Carte blanche

Défense européenne: l’Europe doit s’unir face aux menaces mondiales, sans renoncer à la paix ni à la solidarité

Alors que l’Otan se réunit dans un contexte international sous haute tension, deux anciens ministres belges de la Défense plaident pour une relance lucide de la Défense européenne. Avec pour objectif, au-delà d’une simple logique de réarmement, d’investir dans la paix, la diplomatie et la solidarité.

Le sommet de l’Otan constitue un moment politique important à l’heure où l’ordre mondial est largement chamboulé avec des conflits de haute intensité au Moyen-Orient, en Ukraine, en République démocratique du Congo, au Soudan et dans bien d’autres régions du monde. Nous vivons une époque dangereuse où le multilatéralisme et le droit international sont remis en question par les grandes puissances et de nombreux Etats.

Pendant des années, les Européens n’ont pas su, ou pas voulu, organiser une véritable défense européenne. Ce ne sont pourtant pas les tentatives qui ont manqué.

L’Europe doit prendre d’urgence son destin en main à l’heure où le partenaire américain, sous la présidence de Donald Trump, a largement démontré sa défiance vis-à-vis de notre sécurité mais aussi et surtout des valeurs fondamentales que nous défendons comme le respect du droit international.

Pourtant, nous constatons que face à ce climat, l’Otan reprend de la vigueur, et certains de ses membres poussent à un réarmement précipité. Plusieurs Etats suivent, soit par docilité, soit par intérêt économique, notamment en raison des retombées pour leurs industries de défense. Or, dans de telles circonstances, l’improvisation dictée par la peur est toujours une mauvaise conseillère.

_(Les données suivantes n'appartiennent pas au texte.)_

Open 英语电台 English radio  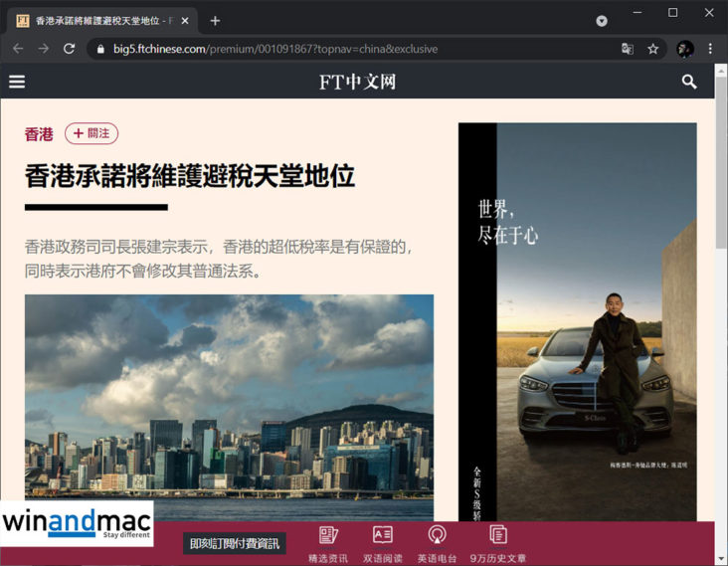(x=437, y=544)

Au contraire, il est temps d’agir ensemble, avec solidarité et responsabilité. L’enjeu n’est pas de toujours dépenser plus au profit de l’économie américaine en achetant plus de F-35. Mais de mieux investir pour notre autonomie: en mutualisant nos efforts, en soutenant nos industries et nos chercheurs, en évitant le gaspillage et en construisant une stratégie européenne de long terme, tournée vers l’anticipation plutôt que la réaction.

«L’enjeu n’est pas de toujours dépenser plus au profit de l’économie américaine en achetant plus de F-35. Mais de mieux investir pour notre autonomie.»

Même dans ces moments où nous devons assurer notre protection, ces décisions relèvent de notre souveraineté. Le gouvernement espagnol, avec le Premier ministre socialiste Pedro Sanchez, a montré que l’on pouvait tracer une autre voie.

Et la Belgique dans tout cela?

La Belgique a toujours été un pays solidaire. Elle a toujours veillé à protéger ses citoyens, à respecter sa souveraineté, ses obligations et le droit international. Aujourd’hui, la Belgique doit se joindre à l’Espagne et montrer que l’on peut investir dans sa défense sans mettre en péril sa capacité de financer la transition énergétique, la protection de son système de santé, le financement des pensions et le renforcement du pouvoir d’achat.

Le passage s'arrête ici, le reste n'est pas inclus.